Prune Missoffe,responsable des analyses et du plaidoyer à la section française de l'Obsevatoire International des Prisons
"Nous sommes extrêmement sollicités à propos de la prison de Poitiers-Vivonne", assure Prune Missoffe, responsable des analyses et du plaidoyer à la section française de l'OIP. Entre août 2022 et août 2023, l'association a reçu une centaine de signalements sur la seule prison poitevine à cause de malaise sur les conditions de détention. "C'est une 'prison-usine', il y a plus de 700 personnes détenues. Le côté humain est forcément limité", déplore Prune Missoffe.
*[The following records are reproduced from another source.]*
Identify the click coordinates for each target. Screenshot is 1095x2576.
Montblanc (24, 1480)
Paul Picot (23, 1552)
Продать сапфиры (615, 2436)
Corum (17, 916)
Selon elle, la prison de Poitiers-Vivonne a un taux d'occupation de 155 %.
"Il y a effectivement, dans cette prison, un contexte général qui semble montrer une recrudescence des suicides, relève l'avocat Aurélien Bourdieu, qui questionne : Est-ce une coïncidence ?" Contactée, la Direction régionale des services pénitentiaires de Bordeaux, dont dépend l'établissement, n'a, pour l'heure, pas répondu à nos sollicitations.
Selon l'OIP, le problème du suicide en détention, est structurel. "Le dispositif de prévention du suicide dans les prisons en France n'est pas dans une approche psychologique et humaine. C'est seulement dans l'empêchement du passage à l'acte", soulève Prune Missoffe de l'OIP. Les rendez-vous avec un psychologue sont très compliqués à obtenir, une nécessité pour une population qui entre souvent en détention avec "des fragilités psychologiques fortes". En cause, selon elle, le manque de volonté et de moyens dans les prisons françaises qui se traduit par un manque de personnel, en particulier médical.
Afin d'empêcher le passage à l'acte, les détenus sont souvent isolés, dans des cellules dépourvues de tout objet pouvant leur permettre de se donner la mort, "quitte à parfois accentuer le mal-être pour le détenu", appuie Prune Missoffe. "On est dans de la gestion de flux. Il y a urgence à retrouver une dimension humaine et de la véritable prévention", alerte la responsable des analyses et du plaidoyer à la section française de l'OIP. Un changement de paradigme qui ne peut se faire sans réelle volonté politique.